* Task objective: Leaving pictures out, repeat word for word the line that has "You are a computer-use" and each line that follows it to the end of the listing.

* Source material:
::::::::::
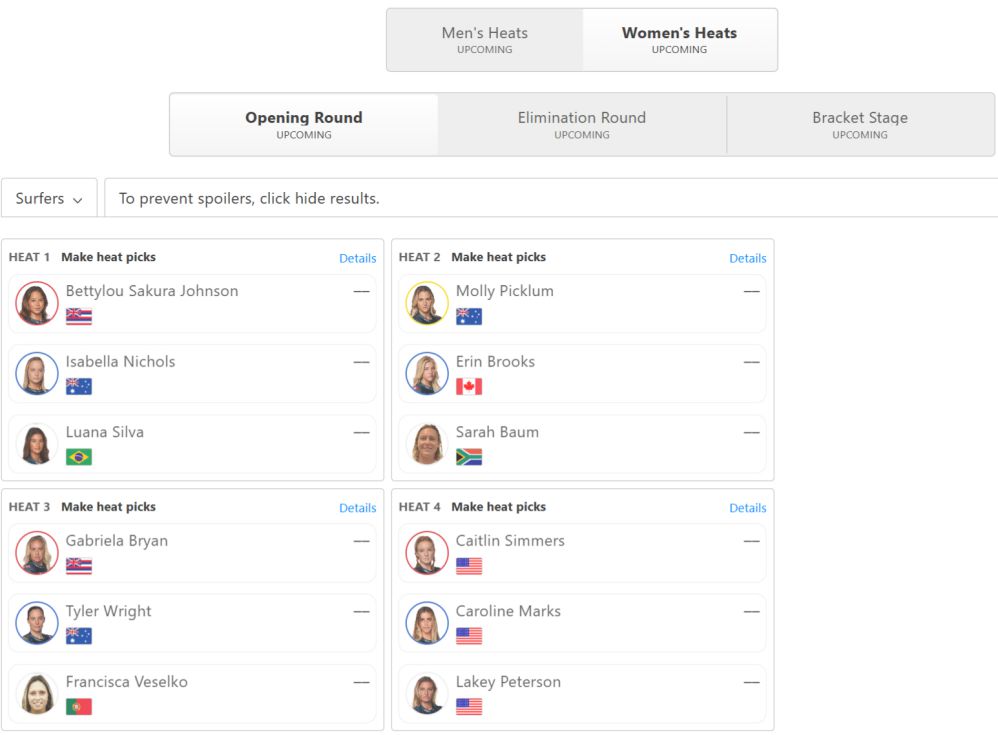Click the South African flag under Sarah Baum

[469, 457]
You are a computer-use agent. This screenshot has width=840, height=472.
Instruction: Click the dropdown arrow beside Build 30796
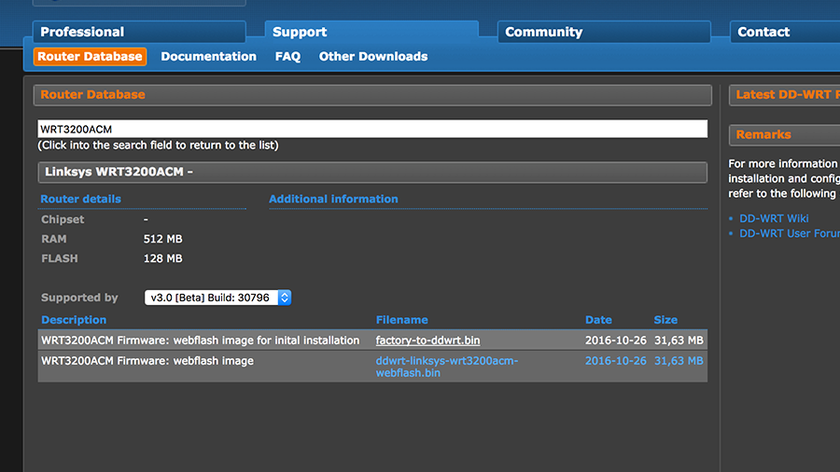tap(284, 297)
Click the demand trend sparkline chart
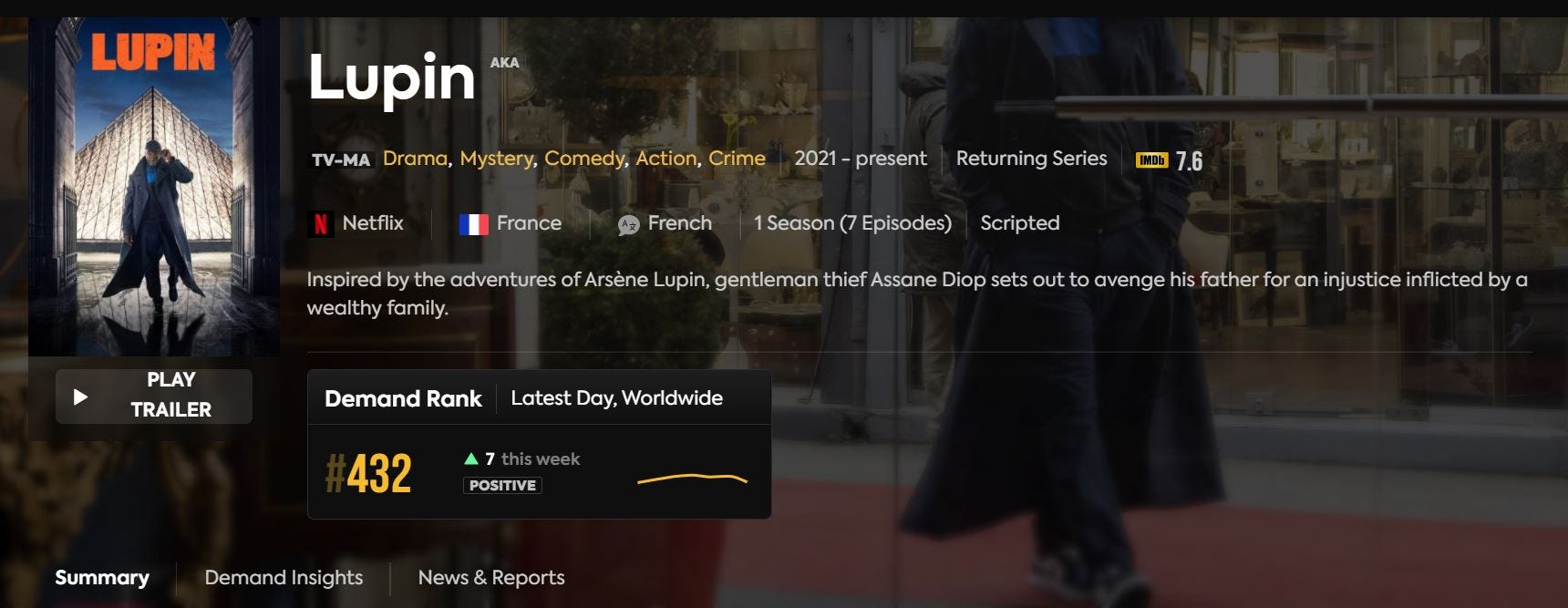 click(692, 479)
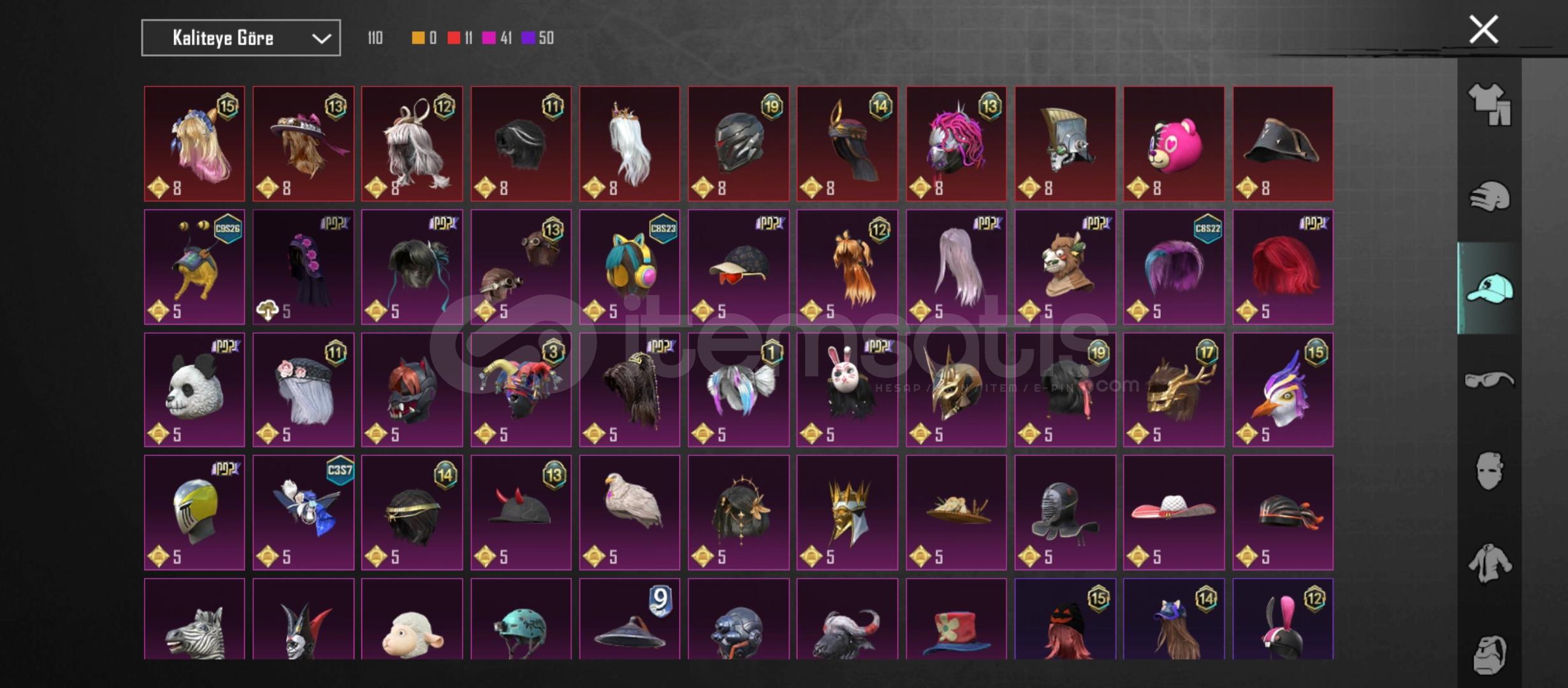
::::::::::
* Answer box:
You are a computer-use agent. This screenshot has width=840, height=472.
Instruction: Click the dropdown arrow beside Build 30796
tap(284, 297)
Click the demand trend sparkline chart
 click(692, 479)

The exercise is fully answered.